筆者はアニメファンではあるが、宮崎作品はずいぶんとご無沙汰である。ナウシカ、ラピュタ、となりのトトロ、魔女の宅急便、紅の豚、もののけ姫、千と千尋の神隠しまでで、最後が2001年の作品だから、もう20年以上、観ていない。20世紀には若者だったが、21世紀になって年を取ったオジさんには「観よう」と劇場に足を運ぶようなラインナップではなくなっていた。

そして、今回。観て初めて宣伝なしだった理由が分かるような気がした。ある意味、説明をすればするほど、この映画が伝えたいものが遠ざかっていくのだな、と。もちろん、物語としてのキャラクター、時代背景、舞台など「情報」として伝えることは出来る。だけど、それを知ることに意味がある映画ではないのだ。観て「体験」しなければならない。
たとえが適切かどうかは分からないが、これは映画「2001年宇宙の旅」の終盤のそれに近いと感じた。不可解な映像に意味が無いようで、しかし「訳は分からないけど、何かが分かるような気がする」という不思議な感覚。ブルース・リーの「考えるな、感じろ」に通じるような。

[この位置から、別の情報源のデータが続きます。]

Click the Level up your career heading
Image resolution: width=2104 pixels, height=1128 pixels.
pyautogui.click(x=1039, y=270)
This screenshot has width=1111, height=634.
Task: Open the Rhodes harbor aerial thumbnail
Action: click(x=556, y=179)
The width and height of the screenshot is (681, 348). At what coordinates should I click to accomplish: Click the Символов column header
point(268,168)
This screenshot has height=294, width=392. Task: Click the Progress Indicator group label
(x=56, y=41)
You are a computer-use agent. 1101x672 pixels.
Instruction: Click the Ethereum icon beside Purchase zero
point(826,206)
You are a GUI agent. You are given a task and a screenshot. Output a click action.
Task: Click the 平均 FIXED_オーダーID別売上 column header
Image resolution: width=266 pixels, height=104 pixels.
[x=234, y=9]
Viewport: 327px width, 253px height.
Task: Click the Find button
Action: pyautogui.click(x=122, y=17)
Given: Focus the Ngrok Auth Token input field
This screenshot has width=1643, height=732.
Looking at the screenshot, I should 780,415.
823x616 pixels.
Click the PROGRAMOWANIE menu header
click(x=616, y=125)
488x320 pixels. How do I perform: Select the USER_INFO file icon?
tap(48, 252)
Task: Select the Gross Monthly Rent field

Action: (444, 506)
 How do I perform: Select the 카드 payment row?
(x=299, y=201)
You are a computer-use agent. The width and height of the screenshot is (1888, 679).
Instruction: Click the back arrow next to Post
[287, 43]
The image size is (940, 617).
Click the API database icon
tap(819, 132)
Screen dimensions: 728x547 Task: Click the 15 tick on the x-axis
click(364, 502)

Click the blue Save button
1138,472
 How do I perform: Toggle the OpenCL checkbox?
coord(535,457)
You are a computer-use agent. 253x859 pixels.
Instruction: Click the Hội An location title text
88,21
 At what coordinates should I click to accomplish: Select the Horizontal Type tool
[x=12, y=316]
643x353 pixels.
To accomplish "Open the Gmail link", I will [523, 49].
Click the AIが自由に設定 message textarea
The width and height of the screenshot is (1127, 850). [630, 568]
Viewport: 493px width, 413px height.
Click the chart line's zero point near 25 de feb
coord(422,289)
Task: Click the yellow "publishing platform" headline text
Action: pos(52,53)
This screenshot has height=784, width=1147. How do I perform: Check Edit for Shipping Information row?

現代は「手軽に答えが得られる」ことが求められる時代だ。AIもそうだろう。他人の知識を集約して、それを知ったり借りたりすることは出来る。しかし、そこからは「貴方は何者なのか?」という、自分自身の人生の答えは、決して得られない。

この映画は「君たちはどう生きるか」という問いの答えではなくて、「自分ならこうする」という「貴方は何者なのか?」の答えを、自分の中に見出す映画だ。
ベースは確かに宮崎監督の人生の中にあったけれども、これまで表現してこなかったものの集大成なのだろう。でも、それを見てその意味を考えるのではなく「自分がどう感じたか」が大切な映画なのだと思う。

だから「答え」は、映画には無い。自分の中に既にある。